Hoe dit alles ook zij, het zal duidelijk zijn dat het enige absoluut plaatsgebonden rijm het rijm tussen regels 4 en 8 is. Vanwaar nu die vrijheid in de andere regels? Het antwoord is dat de rijmen in de andere regels facultatief zijn omdat het daar eigenlijk om binnenrijm gaat. Met andere woorden: binnenrijm mag, maar het hoeft niet. Naarmate een melodielijn langer is, ontstaat er in de erop te schrijven tekst een grotere behoefte aan binnenrijm; welnu, de twee met elkaar correspon-derende melodielijnen in het Slavenkoor lopen respectievelijk van regel 1 tot en met 4 en van regel 5 tot en met 8, en zijn daarmee extreem lang, hetgeen verklaart waarom binnenrijmen hier zeer gewenst, zeg maar onontkoombaar zijn - maar over de vraag waar ze precies moeten komen, is het mogelijk om van mening te verschillen.
Dat binnenrijmen mogen maar niet hoeven, laat zich ook goed demonstreren aan een lied dat al eerder in deze kolommen heeft gefigureerd: Op een mooie pinksterdag van Annie M.G. Schmidt. Daar wordt namelijk in de derde regel van het derde couplet (maar niet in die van het eerste of tweede!) binnenrijm gehanteerd: ‘Morgen kan ze zwanger zijn / 't Kan ook nog vandaag / 't Kan van de behanger zijn of van een Franse zanger zijn of iemand uit Den Haag.’
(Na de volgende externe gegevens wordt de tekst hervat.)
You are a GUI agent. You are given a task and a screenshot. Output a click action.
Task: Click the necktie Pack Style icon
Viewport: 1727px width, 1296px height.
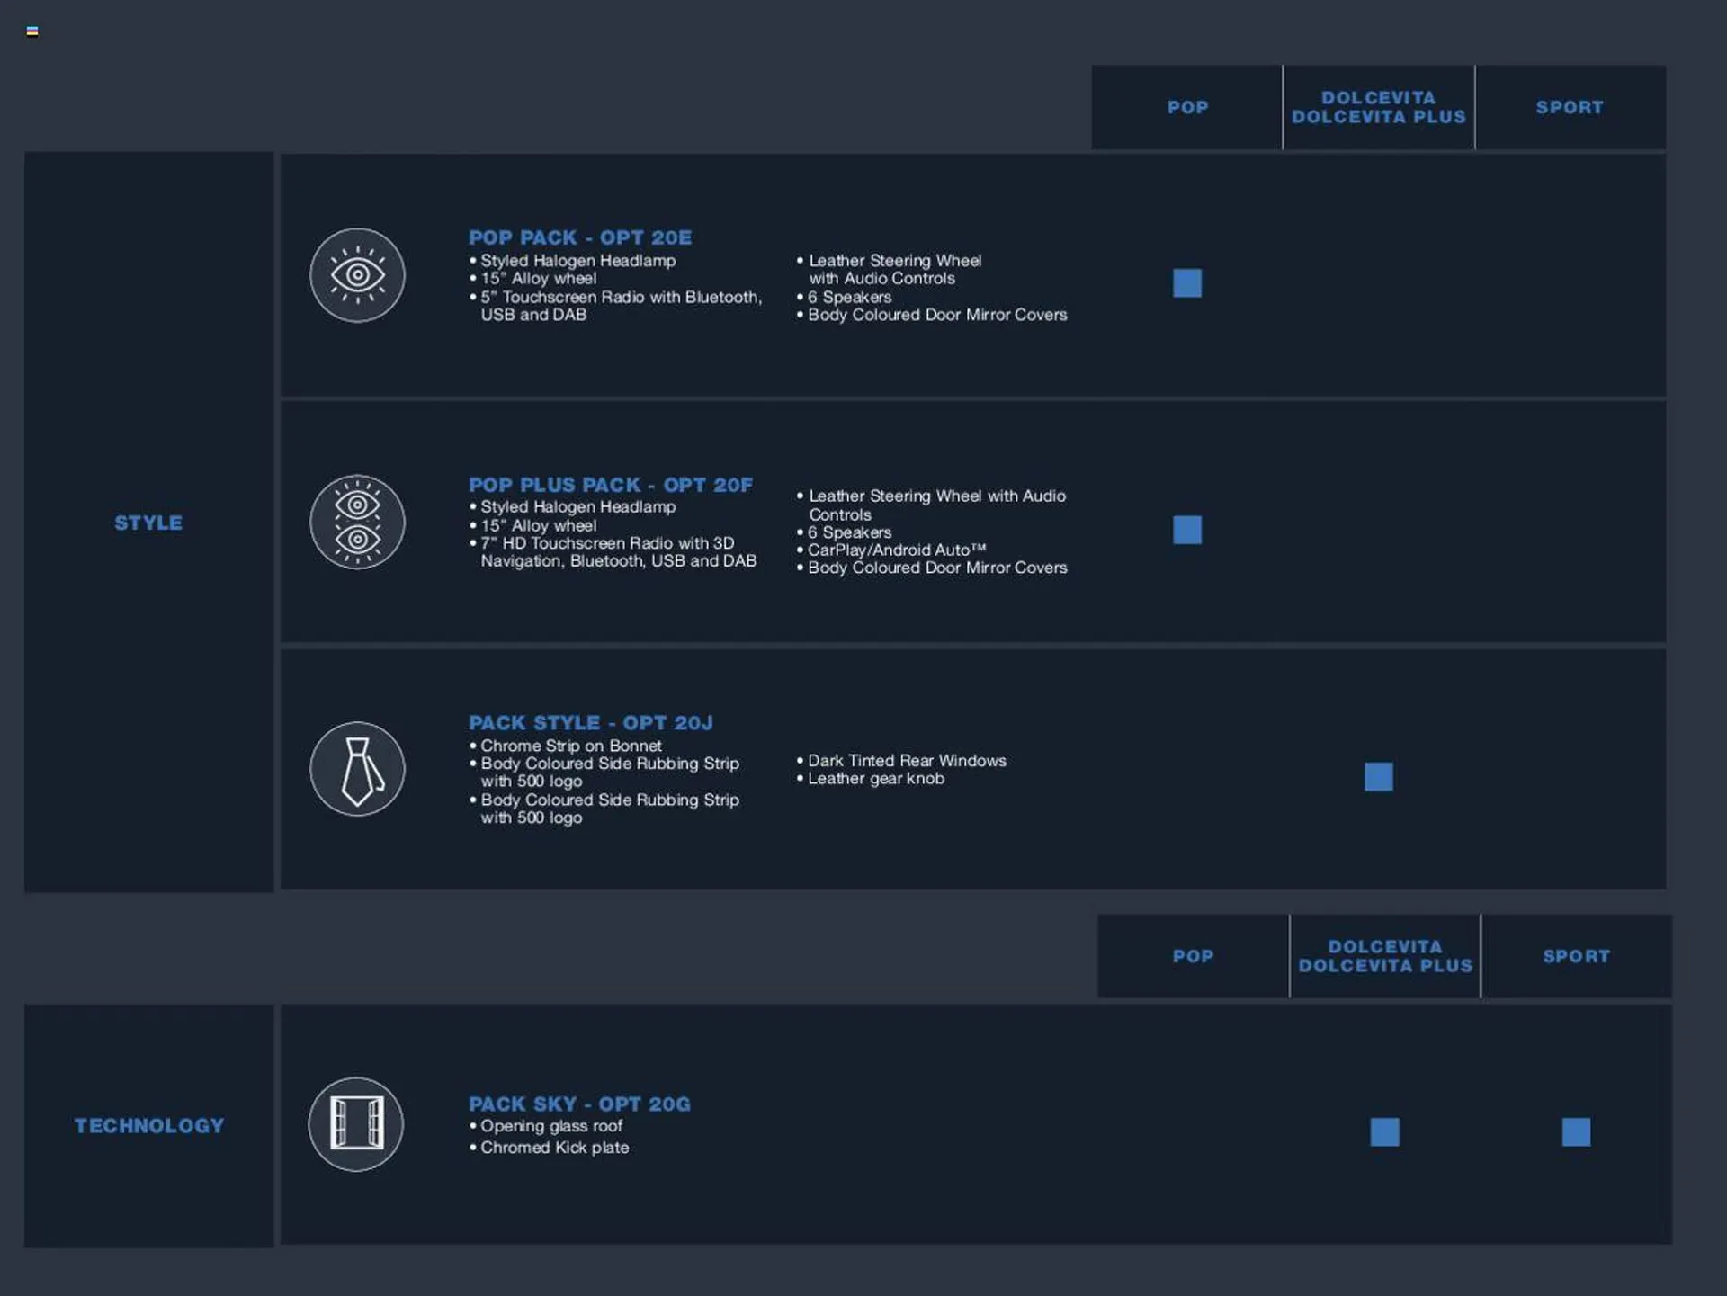point(357,769)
Het bovenstaande biedt een interessante verklaring voor een fenomeen dat u wellicht wel eens opgevallen is: het lijkt er bij sommige vier-regelige gedichten niet echt toe te doen of ze nu ‘gekruist’ of ‘gebroken’ rijmen, dat wil zeggen of hun rijmschema nu abab of abcb is. Sterker nog: er zijn legio gedichten waarin de abab- en de abcb-coupletten elkaar schijnbaar willekeurig afwisselen. In zulke gevallen zou je kunnen zeggen dat er sprake is van twee versregels die toevallig als vier regels zijn afgedrukt, waarbij soms in het midden van de regels, bij wijze van niet-noodzakelijk extraatje, binnenrijm wordt toegepast. Ter illustratie vier overbekende regels, die ik expres als twee presenteer: ‘Waar in 't bronsgroen eikehout 't nachtegaaltje zingt / Over 't malse korenveld 't lied des leeuw'riks klinkt.’ En dan nu met binnenrijm: ‘Waar in 't bronsgroen eikehout 't sijsje kwinkeleert / Als je meer van dijken houdt, ben je hier verkeerd.’